Thankfully, common sense prevailed and the detective finally appeared in 1887
in the Beeton's Christmas Annual.
Amazingly, the story was rejected by several publishers before Ward Lock
bought the copyright from Doyle in 1886 for the princely sum of £25 !
Doyle always maintained that was the only money he ever received from the story.
In 1889, over lunch at the Langham Hotel in London,
Conan Doyle & Oscar Wilde were persuaded by a literary agent
to write for Lippincott's Magazine. Wilde wrote Dorian Gray and Doyle
wrote The Sign of Four.
But Holmes truly took off in
1891, when the stories began appearing
in The Strand Magazine. These were illustrated by Sidney Paget, who forever
established the image of Holmes in most people's minds.
Interestingly, though, it was Frank Wiles's portrait (shown left) about which
Doyle commented "This comes nearest to my conception of what he really looks like".
In 1892, The Adventures of Sherlock Holmes was published, complete with all
of Paget's superb illustrations from the Strand.
Doyle was then asked to write a second series of Sherlock Holmes stories for which he was
offered £1,000. These stories ran in the Strand between 1892 and 1893.
Doyle had already decided to bring the great detective's life to an end and whilst on holiday
in Switzerland saw the ideal place - the Reichenbach Falls.
Doyle was genuinely surprised by the outcry when The Final Problem was
published in the Christmas edition of the Strand. People wore black armbands to show their
respect, whilst others contented themselves by sending abusive letters to Doyle.
In 1894, the second series was published in book form, titled The Memoirs of Sherlock Holmes.
The only story not to be included was The Cardboard Box which Doyle suppressed,
supposedly because of its gruesome nature.
This also contained 90 illustrations by Paget, including the classic Reichenbach Falls scene
(shown right) portraying the final duel between Holmes and Moriarty.
Doyle continued to write for the Strand, but resisted public and publisher pressure to
resurrect Holmes, until he was on holiday in Dartmoor, hearing stories of a spectral hound
and exploring the area in the company of a coachman named Harry Baskerville.
Widely regarded as the greatest, certainly the most famous, work of detective fiction ever
written, Hound of the Baskervilles was serialised over 9 months in the Strand,
starting in 1901. Doyle set the story in 1888, as a reminiscence of Watson's, thereby circumventing
the inconvenience of Holmes's death.
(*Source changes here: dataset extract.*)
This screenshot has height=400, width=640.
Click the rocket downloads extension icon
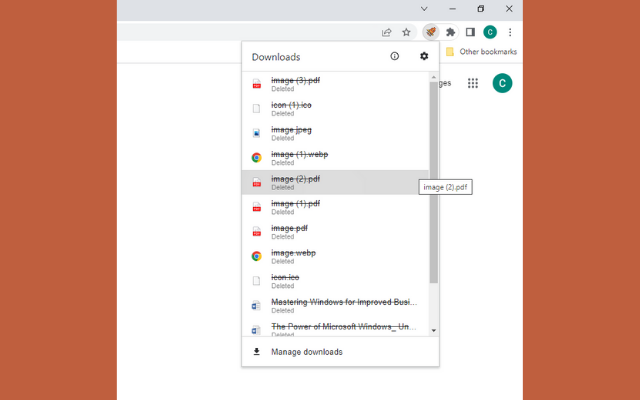pyautogui.click(x=430, y=32)

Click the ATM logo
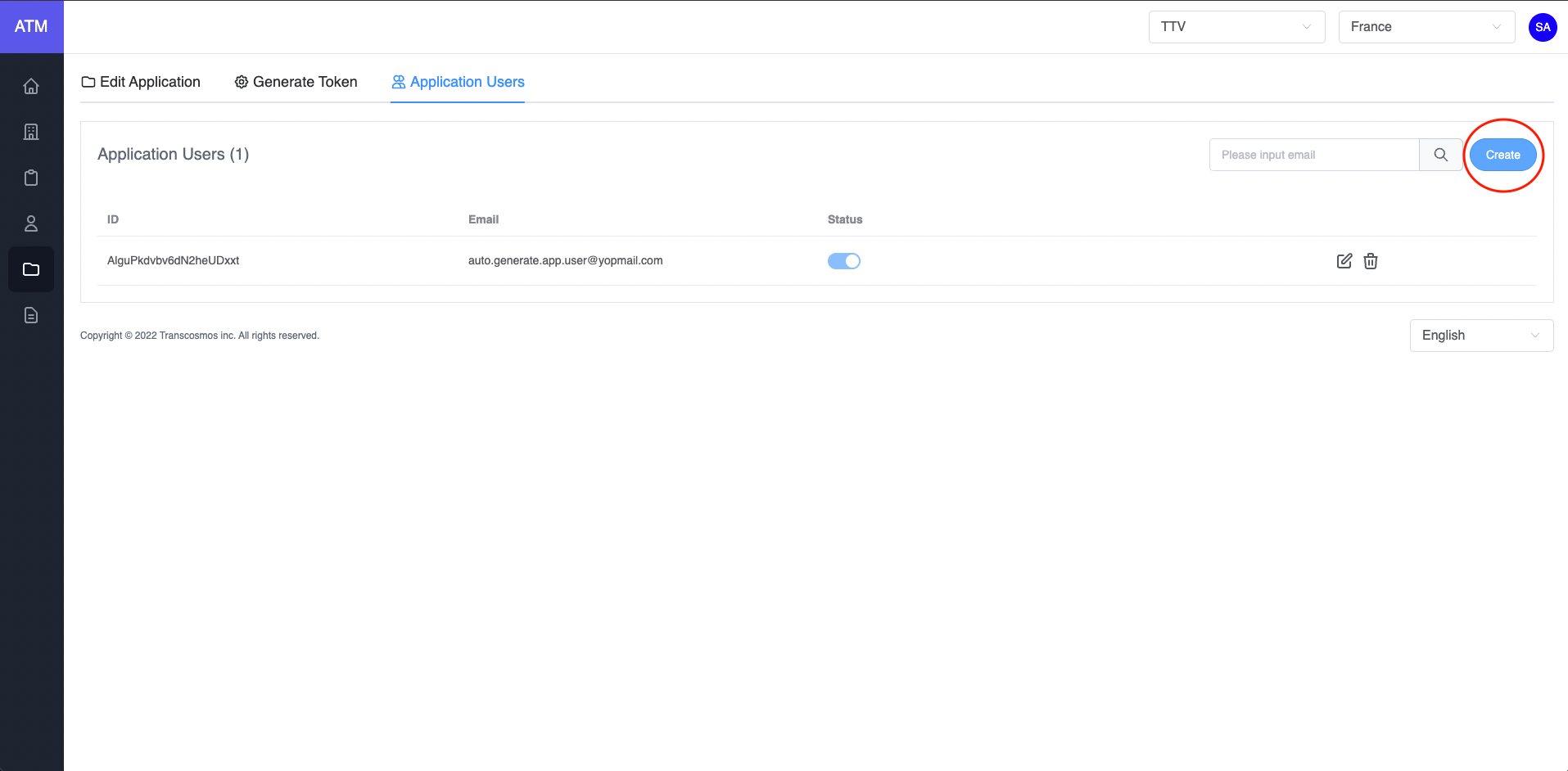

It was an instant success, with queues outside the Strand's offices for every issue.
The book was published in 1902, with 16 of Paget's original illustrations.
Whilst Holmes continued to enjoy great popularity, due in no small part to William Gillette's
portrayal on stage, Doyle once again resisted all temptations to effect a resurrection.
However, when Collier offered $45,000 for a further 13 stories, it tipped the balance.
In The Empty House Holmes returned to Watson's surgery disguised as an elderly bookseller,
causing Watson to faint when finally revealing himself. Published in book form for the first time in
1905, The Return of Sherlock Holmes once again featured Paget's illustrations.
Whilst people delighted in the return of Holmes, many felt that the stories were not
of the same calibre as their predecessors. Indeed, Doyle quotes one wag in his memoirs who said to him
"when Holmes fell over that cliff, he may not have killed himself,
but he was never quite the same man again".
We then see another gap, of 10 years this time, until 1915 when The Valley of Fear
appeared in book form. Closely followed in 1917 by His Last Bow which comprised
8 short stories including one which described Holmes's wartime contributions. It also
included The Cardboard Box, which was earlier suppressed by Doyle.
Between 1921 and 1927, the final stories were published in the Strand and Doyle was
by all accounts struggling for inspiration and ideas by this time, leading to claims of
"borrowed" ideas and plots, although these remain largely unsubstantiated.
In 1927, the final collection of stories was released in book form and
The Case-Book of Sherlock Holmes finally marked the great detective's retirement
from crime in order to "keep bees in Sussex".